La vinification en vendange entière est véritablement dans l’ADN du domaine ; la proportion ne descend jamais sous les 60 %, ce, quel que soit le millésime et/ou la cuvée, et elle peut même atteindre les 100 % dans des années comme 2015 ou 2018 où la maturité phénolique est très aboutie. Les cuvaisons durent trois semaines en moyenne, en douceur, avec quelques pigeages et des remontages réguliers. Tous les vins du domaine sont ensuite élevés à 100 % en fûts neufs ; depuis le début des années 1980, le domaine achète ses bois sous forme de merrains qui sèchent à Saint-Romain (21) chez François Frères, son tonnelier majeur depuis plus de vingt ans, qui fabrique ensuite les fûts. Les vins sont mis en bouteilles à partir de février, uniquement sous haute pression atmosphérique, si possible en lune descendante et décroissante, ce qui explique que la mise en bouteilles d’un millésime puisse s’étaler jusqu’en mai, voire au-delà.
La politique est tout aussi exigeante pour les bouchons utilisés, uniquement en liège « classique ». Le domaine s’est adjoint les services d’un expert qui parcourt les forêts portugaises et visite les bouchonniers pour garantir au domaine qui met le prix (1,80 € le bouchon environ) pour la meilleure qualité.
« Mais une chose est capitale dans tout cela, c’est le facteur humain », estime Aubert de Villaine : « Une pratique n’est bonne que si elle est effectuée par des hommes et des femmes compétents et convaincus. Chaque membre de l’équipe est important ; mon rôle, ainsi que celui de l’encadrement est de transmettre à tout le monde l’amour du travail bien fait, le souci du détail. Un bon savoir-faire effectué à la sauvette n’a pas
d’intérêt. L’important pour nous est d’être toujours en recherche, dans le cadre d’une philosophie qui ne doit jamais oublier la tradition ».
Christophe Tupinier
Photos : Thierry Gaudillère
*La Romanée-Conti a été replantée en 1947, donnant son “premier” millésime en 1952.
**La Romanée-Conti est vendue en 1584 sous son nom de l’époque, Cros des Cloux, par les moines bénédictins de Saint-Vivant à Maître Claude Cousin, sergent général de Dijon.

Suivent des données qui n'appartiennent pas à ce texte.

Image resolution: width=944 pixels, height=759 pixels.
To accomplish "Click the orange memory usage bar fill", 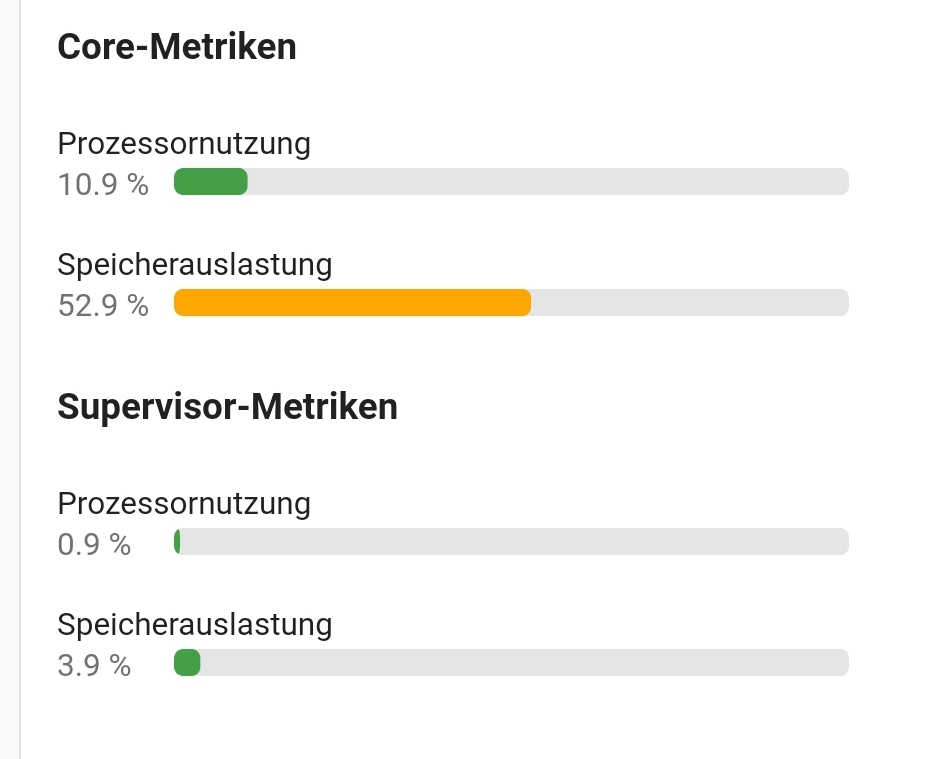I will pos(352,303).
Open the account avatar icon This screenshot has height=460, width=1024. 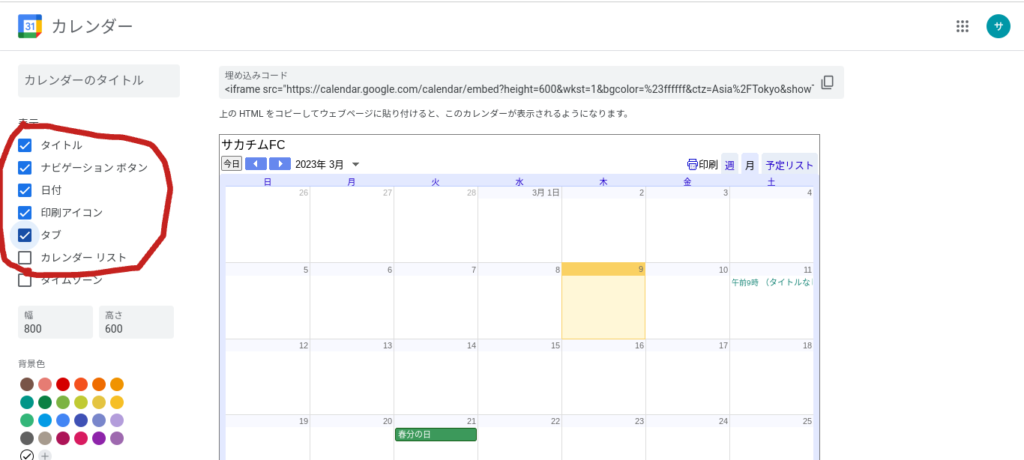[997, 27]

Ses héritiers revendent en 1621 à Jacques Venot, personnage influent de la chambre des comptes de Bourgogne, dont le gendre est Philippe de Croonembourg.
La famille Croonembourg, en 1651, déclare le Cros des Cloux sous le nom de La Romanée. La vigne reste dans cette famille jusqu’en 1760 quand elle est vendue au Prince de Conti.
Repères
Domaine de 28 hectares, dont 26,30 en grands crus.
Cogérants : Perrine Fenal et Aubert de Villaine.
Directeur administratif : Bertrand de Villaine.
Chef de culture : Nicolas Jacob.
Chef de cave : Alexandre Bernier.
30 salariés caves, vignes et bureau, soit au total 33
salariés à temps complet hors gérants.